$\def\Mat{\mathop{\mathrm{Mat}}\nolimits}\def\R{\mathbb R}\def\tr{\mathop{\mathrm{tr}}}\def\abs#1{\left|#1\right|}\def\norm#1{\left\|#1\right\|}$
In order for $f\colon \Mat_n(\R) \to \R$ to be differentiable at $X \in \Mat_n(\R)$, it must hold
\[ f(X + H) = f(X) + f'(X)H + o(H), \quad H \to 0
\]
for some linear map $f'(X)\colon \Mat_n(\R) \to \R$. Just computing, we get (writing $C := A -B$ for brevity and using $C^T = C$)
\begin{align*}
f(X + H) &= \tr(X^TCX + H^TCX + X^TCH + H^TCH)\\
&= \tr(X^TCX) + 2\tr(H^TCX) + \tr(H^TCH)
\end{align*}
We have
\begin{align*}
\abs{\tr H^TCH} &\le n\norm{H^TCH}_2\\
&\le n\norm{C}_2\norm{H}^2_2
\end{align*}
so $\tr(H^TCH) = o(H), H \to 0$ and $f'(X)H = 2\tr(H^TCX)$.
For showing that $f$ is twice differentiable, we have to prove that the map
\[
f'\colon \Mat_n(\R) \to \Mat_n(\R)^*, \quad X \mapsto 2\tr({-}^TCX)
\]
is differentiable at each $X$, that is, there is a linear $f''(X)\colon \Mat_n(\R) \to \Mat_n(\R)^*$ with
\[
f'(X+K) = f'(X) + f''(X)K + o(K), \quad K \to 0
\]
But this is easy, as $f'$ is linear, so if we define $f''(X) = f'$ for each $X$, we have
\[ f'(X+K) = f'(X) + f'(K) = f'(X) + f''(X)K. \]
So, $f$ is twice (Frechet) differentiable.

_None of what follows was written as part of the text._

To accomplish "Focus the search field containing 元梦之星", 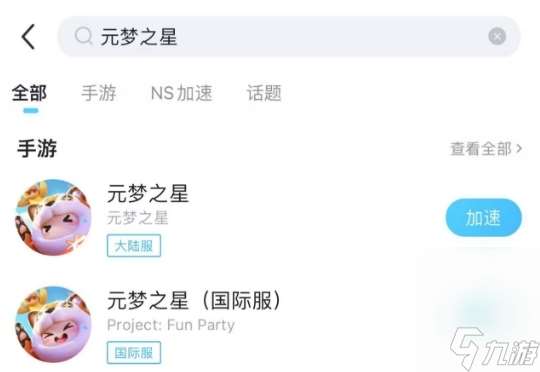I will [x=289, y=36].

Another way to show your claim is to follow LVKs comment and show that all partial derivatives of $f$ up to order 2 exist and are continuous (which implies that $f$ is twice differentiable by a well known theorem), we have, writing $[M]_{ij}$ for the $i,j$-th coordinate of a matrix $M$ and $X = (x_{ij})$:
\begin{align*}
f(X) &= \sum_i [X^TCX]_{ii}\\
&= \sum_{i,j,k} [X^T]_{ij}[C]_{jk}[X]_{ki}\\
&= \sum_{i,j,k} [C]_{jk}x_{ji}x_{ki}
\end{align*}
As this is a polynomial in the $x_{ij}$, its partial derivatives are polynomials themselves, so your claim follows again.